Die Frische von Geflügel zu überwachen, die Qualität des Gemüses, den Fleischpreis, die Waagen, Gewichte - da dürften die Vorstellungen von Inspektor und Handelsleuten öfter auseinander gegangen sein. Noch dazu, wie Bayer findet, da ,,die Münchner Marktweiber nicht sehr zartbesaitet sind, und manchmal wird er in heiligem Zorn hineingefahren sein.''

Zeitsprung, anderthalb Jahrhunderte später: Der Marktaufseher Georg Aust steht am Stand der ,,Fruitique'' mit ihren prächtig polierten Obstpyramiden, sein Gespräch mit der Leiterin Sigrid Sigrüner hört sich friedlich an. Der ,,Schorsch'', sagt sie, sei ja auch keiner, ,,der um die Ecke gebraust kommt, und du denkst, ,der schon wieder'''. Aust, im Dienstmann-Outfit, war acht Jahre lang auf dem Viktualienmarkt im Einsatz, inzwischen wechselt er zwischen Großmarkthalle und Innenstadt. Dass der 58-Jährige kein Typ für barsche Zurechtweisungen ist, merkt man schnell bei einem Rundgang übers Revier.

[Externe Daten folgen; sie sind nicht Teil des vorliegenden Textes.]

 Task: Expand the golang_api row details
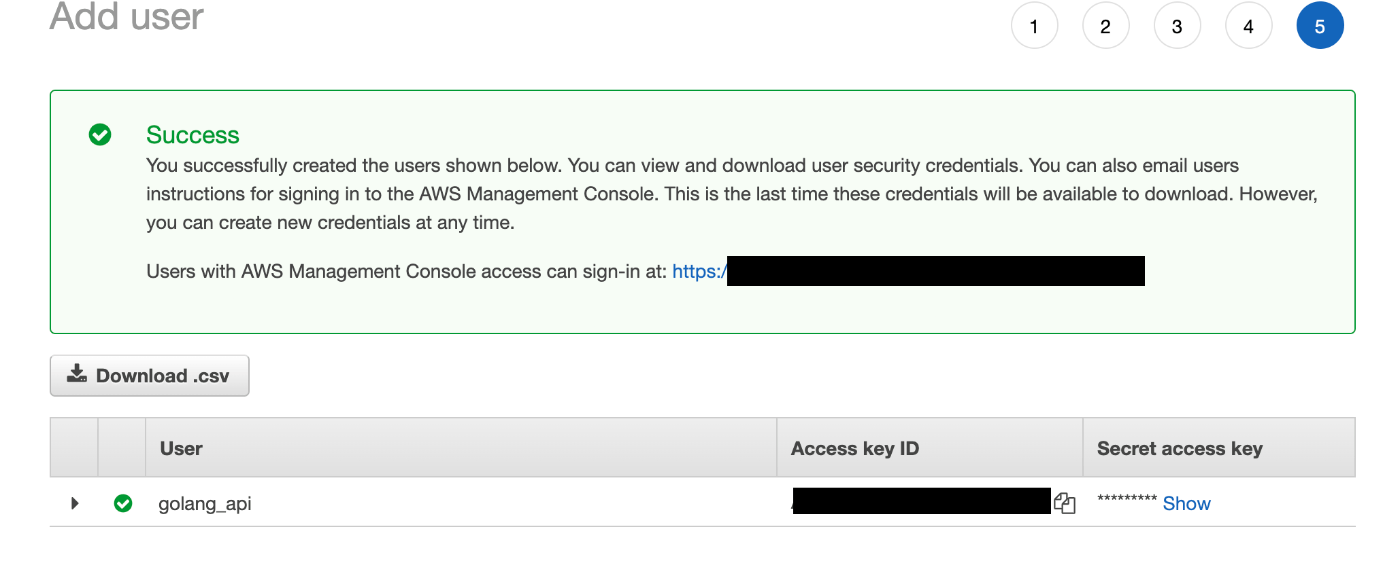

Er grüßt nach links und rechts, frotzelt über Fußballergebnisse, charmiert hübsche Ex-Händlerinnen (,,bei ihr darf ich's, bin ja nicht mehr zuständig'') und hat die Augen doch überall. Defensive Kontrolle könnte man das nennen, oder Diplomatie, wie er selbst sagt - und dass er die Mütze seiner Dienstkluft gern in den Nacken schiebt, hat auch damit zu tun, dass Uniformen nicht so seine Sache sind.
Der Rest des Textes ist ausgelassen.